Roasted Garlic, Sage & Pumpkin Pie
We baked this delicious pie on the weekend to share with you all (ok so it was also for us to eat and enjoy). As we are all garlic lovers, we made this one super garlicky and the combination of sage with pumpkin was perfect. Enjoyed by all, we had it for dinner two nights in a row.
Here’s how we made it:
900 butternut pumpkin (chopped into cubes)
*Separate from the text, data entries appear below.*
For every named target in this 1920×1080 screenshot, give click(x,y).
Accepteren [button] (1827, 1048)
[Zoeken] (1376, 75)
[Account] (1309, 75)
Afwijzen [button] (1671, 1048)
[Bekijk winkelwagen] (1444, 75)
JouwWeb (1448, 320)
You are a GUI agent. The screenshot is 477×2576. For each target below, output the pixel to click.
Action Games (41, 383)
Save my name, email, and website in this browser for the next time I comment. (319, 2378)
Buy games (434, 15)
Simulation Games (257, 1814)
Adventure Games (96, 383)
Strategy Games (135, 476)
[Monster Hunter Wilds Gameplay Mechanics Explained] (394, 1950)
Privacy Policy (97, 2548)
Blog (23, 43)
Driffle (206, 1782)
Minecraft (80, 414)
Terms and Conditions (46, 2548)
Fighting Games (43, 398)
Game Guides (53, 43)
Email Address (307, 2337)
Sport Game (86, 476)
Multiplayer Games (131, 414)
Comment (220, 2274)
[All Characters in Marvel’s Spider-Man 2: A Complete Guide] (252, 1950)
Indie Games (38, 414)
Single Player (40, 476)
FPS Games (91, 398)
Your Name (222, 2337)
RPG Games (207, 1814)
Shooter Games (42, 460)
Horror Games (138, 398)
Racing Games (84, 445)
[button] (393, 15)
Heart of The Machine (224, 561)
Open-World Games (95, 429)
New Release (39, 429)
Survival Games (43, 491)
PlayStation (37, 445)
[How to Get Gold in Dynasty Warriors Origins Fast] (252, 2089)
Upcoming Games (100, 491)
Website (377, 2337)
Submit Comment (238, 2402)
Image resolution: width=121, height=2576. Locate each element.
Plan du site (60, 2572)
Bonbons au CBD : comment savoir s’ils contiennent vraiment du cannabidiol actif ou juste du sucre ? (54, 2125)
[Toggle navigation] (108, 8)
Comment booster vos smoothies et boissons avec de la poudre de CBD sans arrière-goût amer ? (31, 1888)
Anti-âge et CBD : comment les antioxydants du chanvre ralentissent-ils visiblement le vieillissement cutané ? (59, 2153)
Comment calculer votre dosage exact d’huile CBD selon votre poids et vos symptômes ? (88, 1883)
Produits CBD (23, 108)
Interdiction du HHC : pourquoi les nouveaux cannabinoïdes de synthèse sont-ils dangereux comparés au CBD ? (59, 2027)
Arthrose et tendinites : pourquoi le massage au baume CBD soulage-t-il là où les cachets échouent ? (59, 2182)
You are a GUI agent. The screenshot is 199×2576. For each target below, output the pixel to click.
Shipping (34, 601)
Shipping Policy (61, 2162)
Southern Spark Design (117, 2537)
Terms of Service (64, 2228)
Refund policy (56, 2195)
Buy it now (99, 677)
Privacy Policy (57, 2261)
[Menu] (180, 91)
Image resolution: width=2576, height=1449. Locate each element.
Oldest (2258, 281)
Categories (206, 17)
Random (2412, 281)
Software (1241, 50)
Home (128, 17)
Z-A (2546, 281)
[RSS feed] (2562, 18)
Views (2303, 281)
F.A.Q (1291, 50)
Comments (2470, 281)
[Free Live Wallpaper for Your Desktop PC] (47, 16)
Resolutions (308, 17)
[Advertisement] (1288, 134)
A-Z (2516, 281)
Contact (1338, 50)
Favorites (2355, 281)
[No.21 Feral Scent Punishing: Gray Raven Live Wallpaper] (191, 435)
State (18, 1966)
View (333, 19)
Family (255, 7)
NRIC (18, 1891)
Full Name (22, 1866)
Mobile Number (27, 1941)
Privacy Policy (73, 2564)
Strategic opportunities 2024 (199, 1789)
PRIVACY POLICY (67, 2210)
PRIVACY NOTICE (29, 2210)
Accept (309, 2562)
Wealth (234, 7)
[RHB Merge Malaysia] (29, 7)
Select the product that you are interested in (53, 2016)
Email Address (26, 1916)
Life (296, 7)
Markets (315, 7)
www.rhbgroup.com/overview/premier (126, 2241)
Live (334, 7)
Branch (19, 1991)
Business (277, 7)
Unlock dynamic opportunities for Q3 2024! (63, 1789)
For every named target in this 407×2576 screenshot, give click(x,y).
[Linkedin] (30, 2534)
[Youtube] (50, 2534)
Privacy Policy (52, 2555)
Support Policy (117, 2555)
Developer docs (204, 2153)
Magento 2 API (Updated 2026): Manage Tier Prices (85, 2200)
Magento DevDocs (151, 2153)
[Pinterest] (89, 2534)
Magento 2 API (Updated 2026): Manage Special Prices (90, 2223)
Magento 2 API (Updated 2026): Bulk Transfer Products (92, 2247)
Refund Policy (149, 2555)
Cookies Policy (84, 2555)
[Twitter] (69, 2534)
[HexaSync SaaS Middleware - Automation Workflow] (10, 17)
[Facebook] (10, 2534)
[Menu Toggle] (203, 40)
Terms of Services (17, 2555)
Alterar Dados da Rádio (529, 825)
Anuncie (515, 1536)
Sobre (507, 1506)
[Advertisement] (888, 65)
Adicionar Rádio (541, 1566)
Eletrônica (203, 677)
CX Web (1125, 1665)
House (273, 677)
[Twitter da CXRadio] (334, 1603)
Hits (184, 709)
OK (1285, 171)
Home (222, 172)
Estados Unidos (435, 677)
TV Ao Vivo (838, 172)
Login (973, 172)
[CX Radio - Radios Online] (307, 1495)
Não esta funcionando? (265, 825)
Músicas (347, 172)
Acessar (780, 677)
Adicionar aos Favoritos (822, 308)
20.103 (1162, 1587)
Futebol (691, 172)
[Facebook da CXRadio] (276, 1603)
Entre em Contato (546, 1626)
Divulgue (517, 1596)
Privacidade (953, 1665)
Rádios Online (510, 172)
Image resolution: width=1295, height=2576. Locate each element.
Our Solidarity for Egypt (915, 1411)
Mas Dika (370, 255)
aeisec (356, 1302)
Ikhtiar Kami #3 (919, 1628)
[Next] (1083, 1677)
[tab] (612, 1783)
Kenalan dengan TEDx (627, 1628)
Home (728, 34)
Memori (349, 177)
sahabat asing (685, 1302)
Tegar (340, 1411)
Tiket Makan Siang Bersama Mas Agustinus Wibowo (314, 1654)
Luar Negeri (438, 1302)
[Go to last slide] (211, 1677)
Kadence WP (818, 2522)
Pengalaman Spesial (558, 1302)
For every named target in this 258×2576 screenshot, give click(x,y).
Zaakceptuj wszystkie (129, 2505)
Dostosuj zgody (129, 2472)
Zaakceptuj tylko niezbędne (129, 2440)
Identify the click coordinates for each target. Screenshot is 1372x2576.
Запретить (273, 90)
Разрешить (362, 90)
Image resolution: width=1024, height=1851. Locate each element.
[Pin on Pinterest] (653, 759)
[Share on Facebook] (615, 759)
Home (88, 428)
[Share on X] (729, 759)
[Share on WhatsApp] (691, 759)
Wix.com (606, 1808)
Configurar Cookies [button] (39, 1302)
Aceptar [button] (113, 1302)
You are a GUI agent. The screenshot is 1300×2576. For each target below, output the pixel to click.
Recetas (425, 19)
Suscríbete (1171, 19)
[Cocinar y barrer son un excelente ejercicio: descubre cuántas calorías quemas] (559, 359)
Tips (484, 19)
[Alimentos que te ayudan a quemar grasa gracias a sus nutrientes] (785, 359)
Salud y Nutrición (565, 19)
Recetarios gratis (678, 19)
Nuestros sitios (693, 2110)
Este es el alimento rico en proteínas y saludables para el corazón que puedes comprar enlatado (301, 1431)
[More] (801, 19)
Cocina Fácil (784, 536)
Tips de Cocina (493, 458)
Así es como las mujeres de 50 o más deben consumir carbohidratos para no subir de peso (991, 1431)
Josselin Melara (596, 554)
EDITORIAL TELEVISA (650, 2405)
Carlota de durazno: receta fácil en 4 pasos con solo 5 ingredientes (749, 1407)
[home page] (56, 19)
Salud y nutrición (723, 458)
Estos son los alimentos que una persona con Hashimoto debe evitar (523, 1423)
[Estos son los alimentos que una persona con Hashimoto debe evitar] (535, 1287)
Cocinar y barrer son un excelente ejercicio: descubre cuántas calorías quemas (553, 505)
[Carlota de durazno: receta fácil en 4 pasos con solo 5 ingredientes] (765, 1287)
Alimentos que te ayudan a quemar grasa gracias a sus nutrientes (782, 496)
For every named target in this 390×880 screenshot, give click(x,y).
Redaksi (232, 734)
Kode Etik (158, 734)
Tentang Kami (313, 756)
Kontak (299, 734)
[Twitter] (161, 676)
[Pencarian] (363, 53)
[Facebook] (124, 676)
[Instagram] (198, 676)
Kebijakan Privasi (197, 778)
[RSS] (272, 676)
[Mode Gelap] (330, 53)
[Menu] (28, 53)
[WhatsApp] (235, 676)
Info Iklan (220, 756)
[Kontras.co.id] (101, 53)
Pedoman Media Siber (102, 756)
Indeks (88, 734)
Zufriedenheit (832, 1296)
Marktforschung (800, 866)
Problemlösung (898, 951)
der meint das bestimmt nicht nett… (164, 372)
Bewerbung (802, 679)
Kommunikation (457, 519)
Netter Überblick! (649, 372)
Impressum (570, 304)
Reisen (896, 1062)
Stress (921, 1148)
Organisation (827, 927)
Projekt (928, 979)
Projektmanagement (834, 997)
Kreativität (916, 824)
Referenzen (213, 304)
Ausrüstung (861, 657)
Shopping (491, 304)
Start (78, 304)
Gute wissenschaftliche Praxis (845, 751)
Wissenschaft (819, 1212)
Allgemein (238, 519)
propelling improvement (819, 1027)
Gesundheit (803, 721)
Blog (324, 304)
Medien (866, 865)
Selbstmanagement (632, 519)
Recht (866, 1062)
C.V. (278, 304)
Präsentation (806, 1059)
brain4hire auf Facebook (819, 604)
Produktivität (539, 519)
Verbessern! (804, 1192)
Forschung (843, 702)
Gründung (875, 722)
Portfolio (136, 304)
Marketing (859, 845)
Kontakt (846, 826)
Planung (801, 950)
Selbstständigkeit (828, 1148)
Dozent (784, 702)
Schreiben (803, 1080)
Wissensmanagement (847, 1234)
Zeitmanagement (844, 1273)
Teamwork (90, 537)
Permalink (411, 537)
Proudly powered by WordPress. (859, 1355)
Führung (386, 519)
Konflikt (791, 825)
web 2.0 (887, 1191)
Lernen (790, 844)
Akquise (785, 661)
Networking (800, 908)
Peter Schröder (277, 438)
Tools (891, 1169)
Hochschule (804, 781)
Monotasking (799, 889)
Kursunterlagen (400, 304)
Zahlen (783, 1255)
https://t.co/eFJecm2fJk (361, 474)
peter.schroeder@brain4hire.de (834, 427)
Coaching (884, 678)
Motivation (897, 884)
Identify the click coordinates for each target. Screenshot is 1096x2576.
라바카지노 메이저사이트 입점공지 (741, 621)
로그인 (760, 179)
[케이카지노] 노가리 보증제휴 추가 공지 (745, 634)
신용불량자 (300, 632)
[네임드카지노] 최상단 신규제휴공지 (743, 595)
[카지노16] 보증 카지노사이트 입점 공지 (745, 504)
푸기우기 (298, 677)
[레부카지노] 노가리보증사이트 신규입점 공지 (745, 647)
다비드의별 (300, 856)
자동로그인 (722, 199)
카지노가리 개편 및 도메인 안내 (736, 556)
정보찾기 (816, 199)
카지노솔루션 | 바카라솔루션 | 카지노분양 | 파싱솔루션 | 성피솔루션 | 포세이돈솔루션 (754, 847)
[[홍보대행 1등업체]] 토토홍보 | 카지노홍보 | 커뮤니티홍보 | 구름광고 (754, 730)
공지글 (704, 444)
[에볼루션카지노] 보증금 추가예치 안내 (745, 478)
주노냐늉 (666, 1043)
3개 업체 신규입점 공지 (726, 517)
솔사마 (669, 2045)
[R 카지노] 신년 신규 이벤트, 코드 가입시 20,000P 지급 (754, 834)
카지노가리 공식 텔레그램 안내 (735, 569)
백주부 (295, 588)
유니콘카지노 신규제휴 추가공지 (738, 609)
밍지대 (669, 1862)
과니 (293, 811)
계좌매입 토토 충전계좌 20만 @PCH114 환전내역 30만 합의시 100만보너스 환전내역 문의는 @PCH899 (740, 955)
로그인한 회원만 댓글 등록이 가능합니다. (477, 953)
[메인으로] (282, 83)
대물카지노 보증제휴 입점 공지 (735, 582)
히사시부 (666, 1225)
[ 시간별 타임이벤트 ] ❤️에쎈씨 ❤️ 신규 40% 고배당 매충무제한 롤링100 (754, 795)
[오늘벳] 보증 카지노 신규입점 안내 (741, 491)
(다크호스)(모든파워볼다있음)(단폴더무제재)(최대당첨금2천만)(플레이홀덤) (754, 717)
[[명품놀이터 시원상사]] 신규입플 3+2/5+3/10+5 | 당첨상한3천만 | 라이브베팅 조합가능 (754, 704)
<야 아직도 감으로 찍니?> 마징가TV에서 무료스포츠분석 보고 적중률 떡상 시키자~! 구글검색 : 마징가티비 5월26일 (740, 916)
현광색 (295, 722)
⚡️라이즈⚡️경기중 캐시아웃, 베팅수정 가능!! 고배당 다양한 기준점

5 cloves of garlic (unpeeled)
1 tablespoon olive oil
4 eggs, lightly beaten,
1/2 cup cream
1/4 cup diced fresh sage
75 grams fetta
1 1/2 tablespoons pine nuts
For the pastry:
3/4 cup wholemeal plain flour
3/4 cup white plain flour
1 teaspoon ground coriander
1 teaspoon cumin seeds
125g cold butter, coarsely chopped
1 egg yolk
2 tablespoons iced water (approx)
- Preheat your oven at 200’C and bake the pumpkin and garlic on a baking tray drizzled with a little olive oil. Bake for 20 minutes or until tender. Transfer to a large blowl and allow to cool for 3-5 minutes.
- Mash the pumpkin and garlic (removing skins first) with a fork stirring in the eggs, cream and sage and season with pepper and salt.
- Now for your pastry…..
- Process the flours, spices, and butter until crumbly. Add the egg yolk and almost all of your water, and process until ingredients all come together.
- Put your pastry into a plastic wrap and refrigerate for 30 minutes.
- Grease a large pie tin and line the tin with the pastry pressing into the side and trimming the edges. Refrigerate for a further 30 minutes.
- Reduce the oven to 180’C and place the tin on an oven tray, covering the pastry with baking paper and filling with dried beans or rice and bake for 10 minutes.
- Remove the paper and rice/beans and bake for a further 5 minutes or until browned lightly. Then cool.
- Fill the pastry with the pumpkin mix and sprinkle with crumbled fetta and pine nuts. Bake for 35 minutes or until set and browned.
Enjoy with some fresh green leaf, cucumber & avocado.